• STATED EXERCISE: Format the data from the line containing "You are a computer-use agent." through the end as a two-column CSV with the headers instruction and location. Each entry is one row with its text and its answer, each in a single quoted field with line breaks replaced by spaces, and pictures are omitted.
────────────────
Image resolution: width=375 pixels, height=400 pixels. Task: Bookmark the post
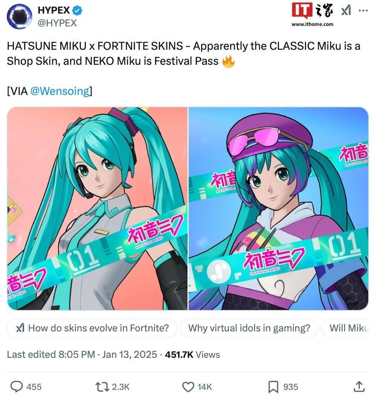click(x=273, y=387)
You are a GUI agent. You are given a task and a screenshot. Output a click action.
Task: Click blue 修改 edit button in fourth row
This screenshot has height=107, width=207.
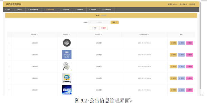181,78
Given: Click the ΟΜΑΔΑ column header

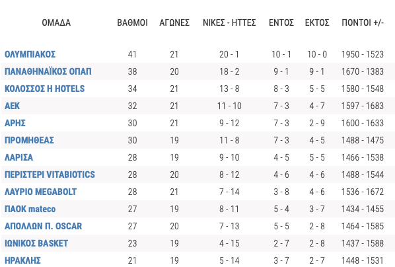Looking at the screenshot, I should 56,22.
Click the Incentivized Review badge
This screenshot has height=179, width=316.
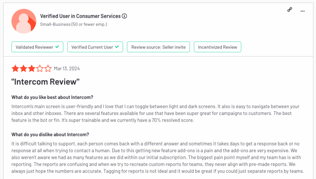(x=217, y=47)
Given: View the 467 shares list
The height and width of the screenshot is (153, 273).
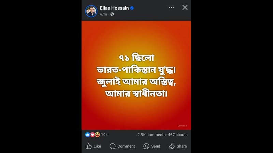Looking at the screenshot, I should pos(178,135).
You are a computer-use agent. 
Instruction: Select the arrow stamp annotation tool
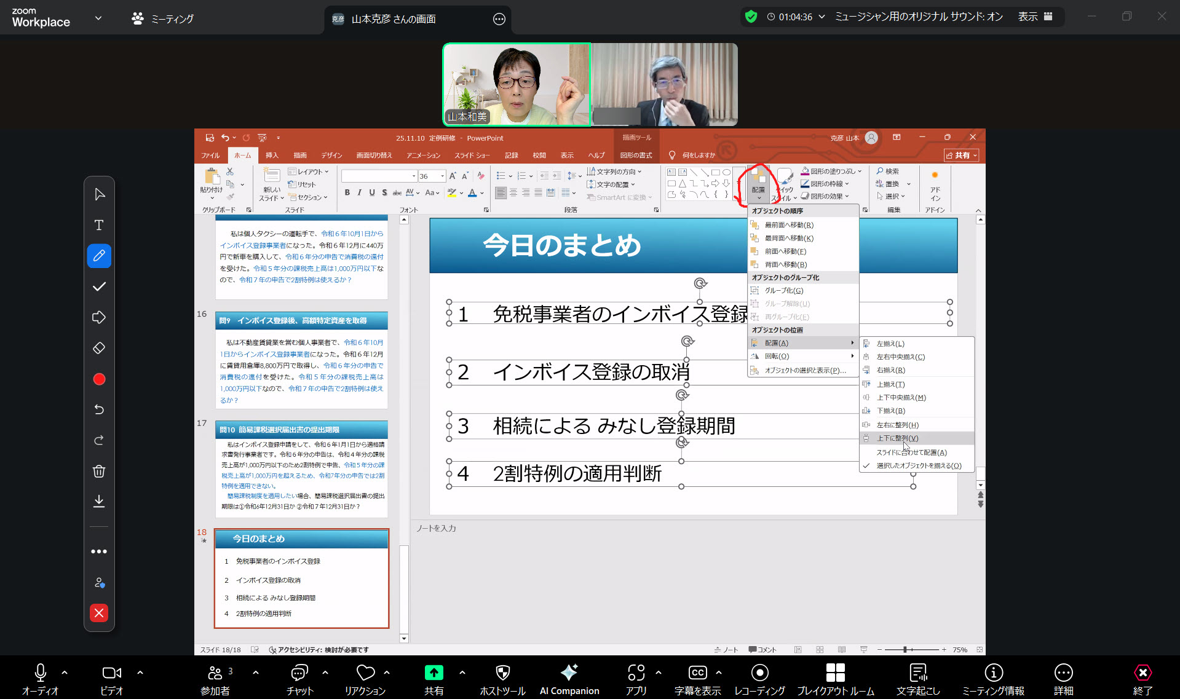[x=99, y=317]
────────────────
• RESULT FOR THIS EXERCISE:
instruction,location
"You are a computer-use agent. Instruction: Select the arrow stamp annotation tool","[x=99, y=317]"